> [Text shown]:
----
Fig. 2 Combined kinetic plot (degree of substitution vs. time) for cellulose acetylation. Black squares and red balls – transesterification with MeOAc at 65 °C and 80 °C, blue triangles and green diamonds – transesterification with i-propenylOAc at 65 °C and 80 °C. The DS values were determined from the diffusion edited ¹H NMR with standard calibration curve.

Recyclability of the reaction media, the unreacted reagents, and the cellulose regeneration solvents has always been a major criticism in the development of homogeneous esterification methods, utilising direct-dissolution solvents. To verify the recyclability of our reaction media, a series of experiments was performed with recovered IL – reaction conditions were the same as in the Table 5 entry 4. We have performed six successive cycles of reaction and recovery of the used IL – the results have been summarized in Fig. 3. After each reaction cycle the reaction mixture was diluted with ethanol in order to recover the formed cellulose material. After filtration and further washing of the isolated cellulose material, the combined ethanol washings were evaporated, and the IL was recovered (detailed procedure could be found in the ESI†). NMR analysis of the recovered IL, after each cycle, demonstrated convincingly that there is no degradation of the IL (Fig. 4). Some traces of ethanol (the anti-solvent used for recovery of the cellulose material) could be seen in the shown NMR, but not in the final product. The overall recovery of the IL after the sixth reaction cycle was 97% (0.5% loss per cycle), with no degradation in its cellulose dissolution capabilities. Each cycle proceeded consistently, producing the DS values with some initial variability but convergence at later cycles – this variability seems to be linked with some fluctuations of the reaction temperature and/or the amount of residual ethanol in the recovered ILs, which may function to consume some of the acetylating agent, resulting in lower DS values. To verify the plausible deactivation effect of the residual ethanol, a series of control experiments were performed (ESI† for details). We replicated the same reaction conditions as in the recycling experiments replacing the recycled IL with ethanol containing IL (1, 5, and 10 v/v%). Remarkably, even 10 v/v% of ethanol did not deteriorate the IL cellulose dissolution capability. These control experiments showed a clear trend of deactivation upon increasing of the added amount of ethanol and we registered a drop in the DS up to 0.24 (vs. DS 0.72 Table 5 entry 4). To confirm further the sustainability of the reaction conditions, we recovered the anti-solvent used for the cellulose recovery. The rate of recovery was found to be between 96 and 99%.

Fig. 3 Recyclability of the reaction media over six reaction cycles. Reactions were performed in 100 ml round bottom flask, where 2 equivalents of isopropenyl acetate were added to 500 mg of MCC dissolved in 10 ml of [mTBNH][OAc], then the reaction was stirred at 65 °C for 20 h. DS of isolated sample determined by ¹H NMR at 65 °C in 20 wt% tetrabutylphosphonium acetate in DMSO-d₆. Percentage denotes the recovery rate of the IL.
----
> [Records for the task]:
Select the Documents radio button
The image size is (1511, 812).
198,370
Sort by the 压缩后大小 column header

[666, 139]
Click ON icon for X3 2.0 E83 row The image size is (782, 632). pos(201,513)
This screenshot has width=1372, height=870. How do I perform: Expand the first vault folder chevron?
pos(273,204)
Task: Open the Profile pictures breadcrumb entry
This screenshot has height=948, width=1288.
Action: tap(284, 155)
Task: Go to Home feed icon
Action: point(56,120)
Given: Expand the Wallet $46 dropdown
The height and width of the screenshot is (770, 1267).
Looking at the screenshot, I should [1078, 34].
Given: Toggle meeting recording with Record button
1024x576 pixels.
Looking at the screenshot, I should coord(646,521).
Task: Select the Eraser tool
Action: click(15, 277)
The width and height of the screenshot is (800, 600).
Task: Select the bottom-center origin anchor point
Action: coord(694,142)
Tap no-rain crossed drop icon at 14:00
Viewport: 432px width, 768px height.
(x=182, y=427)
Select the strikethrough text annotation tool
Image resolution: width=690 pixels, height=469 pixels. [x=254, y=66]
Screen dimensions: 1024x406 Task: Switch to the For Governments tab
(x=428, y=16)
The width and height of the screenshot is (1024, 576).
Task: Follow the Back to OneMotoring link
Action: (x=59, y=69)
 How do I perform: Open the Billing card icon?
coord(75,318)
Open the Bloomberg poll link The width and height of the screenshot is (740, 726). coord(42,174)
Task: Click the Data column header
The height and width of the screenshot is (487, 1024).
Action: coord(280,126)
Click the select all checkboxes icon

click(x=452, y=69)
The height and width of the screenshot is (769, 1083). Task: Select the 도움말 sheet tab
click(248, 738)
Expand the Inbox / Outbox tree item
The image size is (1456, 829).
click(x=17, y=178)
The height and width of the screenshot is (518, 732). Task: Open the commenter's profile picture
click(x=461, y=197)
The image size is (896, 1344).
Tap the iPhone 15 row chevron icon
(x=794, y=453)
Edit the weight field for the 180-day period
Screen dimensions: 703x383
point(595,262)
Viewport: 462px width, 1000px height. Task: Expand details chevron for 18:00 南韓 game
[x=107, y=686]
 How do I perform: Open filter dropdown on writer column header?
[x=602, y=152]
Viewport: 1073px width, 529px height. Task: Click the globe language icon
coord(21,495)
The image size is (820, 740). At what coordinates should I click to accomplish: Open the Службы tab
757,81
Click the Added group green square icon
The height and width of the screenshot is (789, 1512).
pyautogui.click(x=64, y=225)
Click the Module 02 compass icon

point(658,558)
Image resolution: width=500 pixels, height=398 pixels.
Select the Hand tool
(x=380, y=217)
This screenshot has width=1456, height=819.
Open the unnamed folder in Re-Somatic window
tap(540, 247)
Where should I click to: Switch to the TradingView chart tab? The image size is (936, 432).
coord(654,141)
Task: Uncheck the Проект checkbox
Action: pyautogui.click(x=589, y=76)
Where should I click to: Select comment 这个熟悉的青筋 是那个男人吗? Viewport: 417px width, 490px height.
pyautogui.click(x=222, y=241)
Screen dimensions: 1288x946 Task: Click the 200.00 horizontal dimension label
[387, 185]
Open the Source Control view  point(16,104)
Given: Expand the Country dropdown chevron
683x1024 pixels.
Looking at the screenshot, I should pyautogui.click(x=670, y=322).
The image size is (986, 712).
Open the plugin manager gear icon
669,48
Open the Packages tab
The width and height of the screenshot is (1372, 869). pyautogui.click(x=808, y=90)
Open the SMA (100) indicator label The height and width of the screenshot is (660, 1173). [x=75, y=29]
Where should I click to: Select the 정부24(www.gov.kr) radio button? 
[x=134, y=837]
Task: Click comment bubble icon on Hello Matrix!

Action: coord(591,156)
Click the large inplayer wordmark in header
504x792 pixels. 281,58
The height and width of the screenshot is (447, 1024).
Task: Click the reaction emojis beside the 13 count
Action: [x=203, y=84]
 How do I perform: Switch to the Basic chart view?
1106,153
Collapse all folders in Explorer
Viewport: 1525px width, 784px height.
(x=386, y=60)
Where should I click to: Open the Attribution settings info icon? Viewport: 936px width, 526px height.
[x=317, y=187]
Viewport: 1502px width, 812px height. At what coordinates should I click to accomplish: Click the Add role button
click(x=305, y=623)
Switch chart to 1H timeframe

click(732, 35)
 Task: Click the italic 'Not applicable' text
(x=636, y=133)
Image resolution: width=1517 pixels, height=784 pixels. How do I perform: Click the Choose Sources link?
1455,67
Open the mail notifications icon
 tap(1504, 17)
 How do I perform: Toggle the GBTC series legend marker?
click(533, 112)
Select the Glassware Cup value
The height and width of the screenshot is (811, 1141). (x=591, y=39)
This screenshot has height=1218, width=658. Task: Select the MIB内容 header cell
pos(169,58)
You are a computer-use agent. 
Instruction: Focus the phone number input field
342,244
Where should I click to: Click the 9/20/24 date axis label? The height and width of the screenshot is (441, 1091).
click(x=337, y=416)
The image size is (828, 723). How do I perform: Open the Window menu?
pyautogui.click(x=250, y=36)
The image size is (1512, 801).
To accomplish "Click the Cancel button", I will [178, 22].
----
> [Required tasks]:
A - Answer these questions about the cellulose acetylation text:
(i) In Fig. 2, which acetylating reagent do the blue triangles and green diamonds represent?
(ii) What was the overall recovery of the IL after the sixth reaction cycle?
(iii) In the Fig. 3 recycling reactions, at what temperature and for how long was the mixture stirred?
B - Transcribe the part of the rows that opens with the line containing "How do I perform: Toggle" and continues through the final row, both ends included.
The text and the rows are unrelated to each other.

> [Full answers]:
A -
(i) i-propenylOAc, at 65 °C and 80 °C
(ii) 97%
(iii) At 65 °C for 20 h

B -
 How do I perform: Toggle the GBTC series legend marker?
click(533, 112)
Select the Glassware Cup value
The height and width of the screenshot is (811, 1141). (x=591, y=39)
This screenshot has height=1218, width=658. Task: Select the MIB内容 header cell
pos(169,58)
You are a computer-use agent. 
Instruction: Focus the phone number input field
342,244
Where should I click to: Click the 9/20/24 date axis label? The height and width of the screenshot is (441, 1091).
click(x=337, y=416)
The image size is (828, 723). How do I perform: Open the Window menu?
pyautogui.click(x=250, y=36)
The image size is (1512, 801).
To accomplish "Click the Cancel button", I will [178, 22].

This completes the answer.